Ilya Sutskever explains how LLMs can predict the next word shows real understanding

LLMs have produced some remarkable results in recent years, but their detractors have said they’re not quite that impressive – given how LLMs only work by recursively predicting the next word in their answers, some people say they’re a bit more than stochastic parrots and have no real reasoning But one of the most prominent voices in the field believes otherwise.

Former OpenAI Chief Scientist Ilya Sutskever believes that simply predicting the next words can be evidence of a high level of plausibility. “(I will) give an analogy that hopefully will clarify why more accurate prediction of the next word leads to more understanding — real understanding,” he said in an interview.

“Let’s take an example. Say you’re reading a detective story. It’s like a complicated plot, a storyline, different characters, lots of events. Mysteries, like clues, it’s unclear. Then let’s say that on the last page of the book has the detective gathered all the clues, gathered all the people and said, ‘Okay, I’m going to reveal the identity of the person who committed the crime. And that person’s name is — now predict that word,'” he said.
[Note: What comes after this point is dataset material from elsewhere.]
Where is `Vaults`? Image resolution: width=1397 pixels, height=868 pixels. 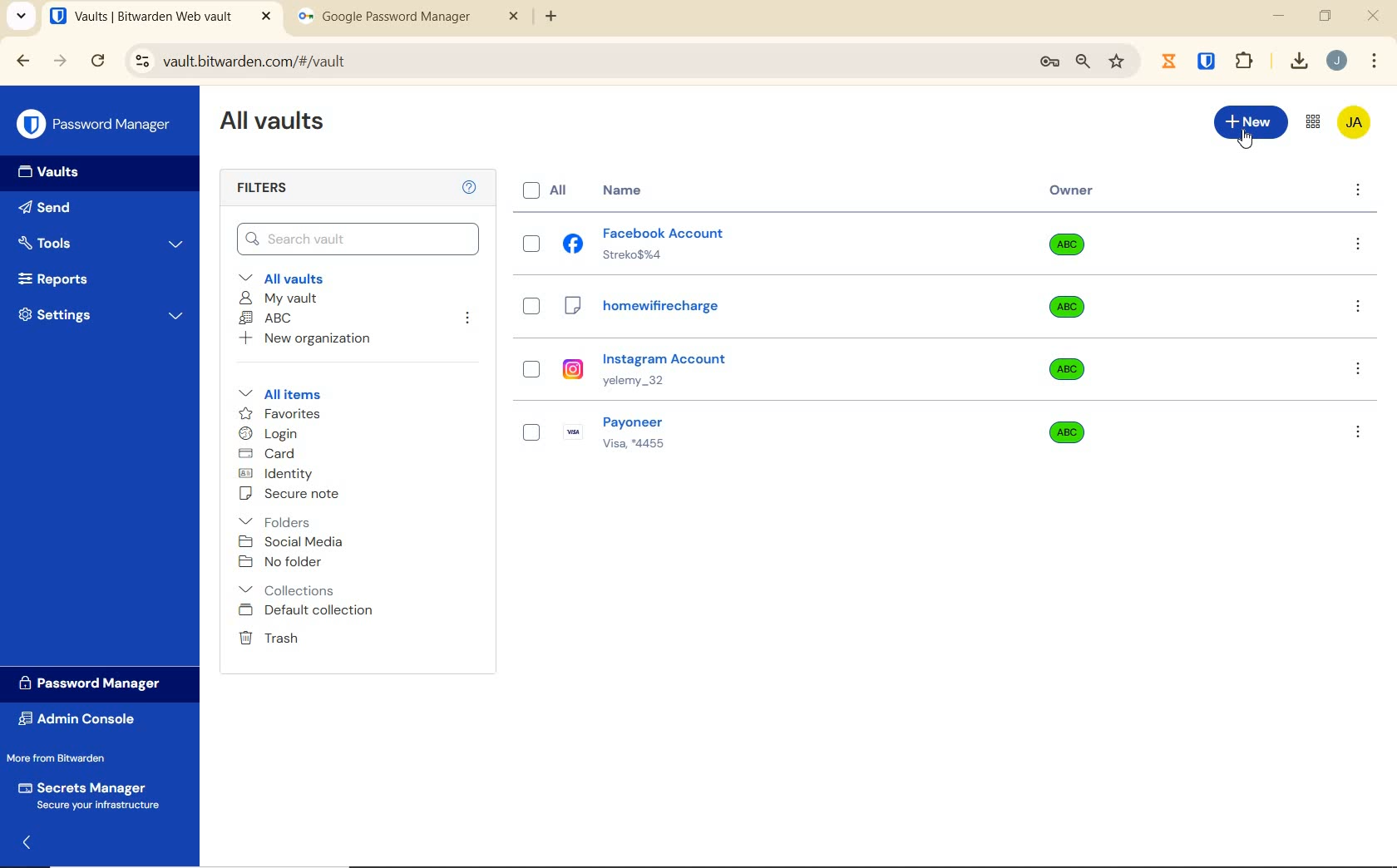
Vaults is located at coordinates (53, 172).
Ilya Sutskever seemed to say that it was not trivial to predict the next word in this case – the name of the criminal. To correctly predict the next word, the LLM would need to be able to absorb all the data fed into it, understand relationships, pick up on small clues, and finally come to a conclusion about who the criminal might be. Sutskever seemed to say that this represented real reasoning power.
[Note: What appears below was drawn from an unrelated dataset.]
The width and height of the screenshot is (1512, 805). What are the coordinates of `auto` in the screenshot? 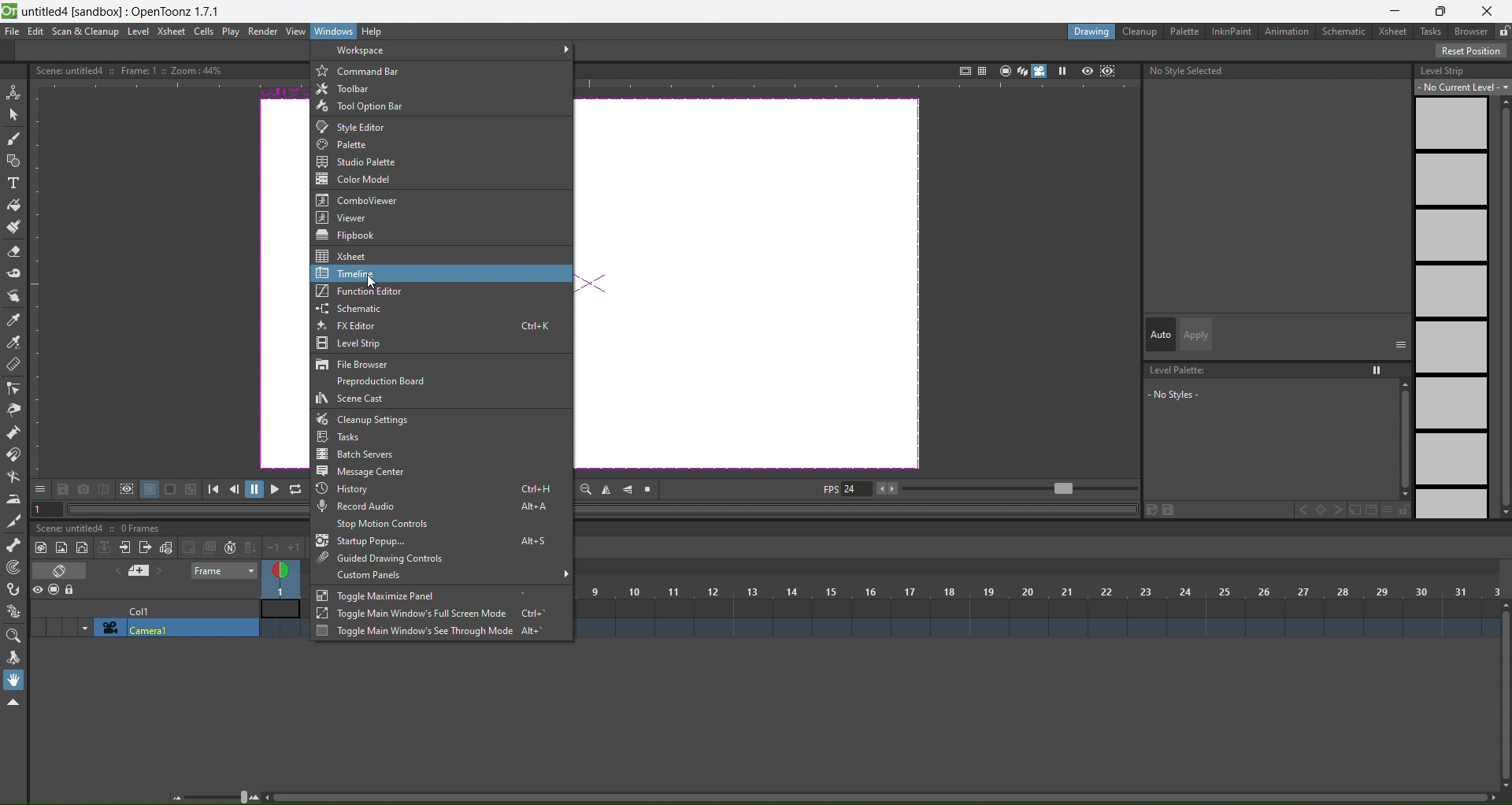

Sutskever has been bullish on the core technology behind LLMs for a while. More than a decade ago, he said that scaling up neural networks could lead to serious advances in generating intelligence. As more sophisticated hardware became available, neural nets became steadily more powerful and advances such as the discovery of transformer architecture helped create extremely powerful large language models. And with people like NVIDIA CEO Jensen Huang says that AI is growing 8 times faster than even Moore’s Law, it seems that LLMs’ ability to simply predict the next could take us very far on our journey towards superintelligence.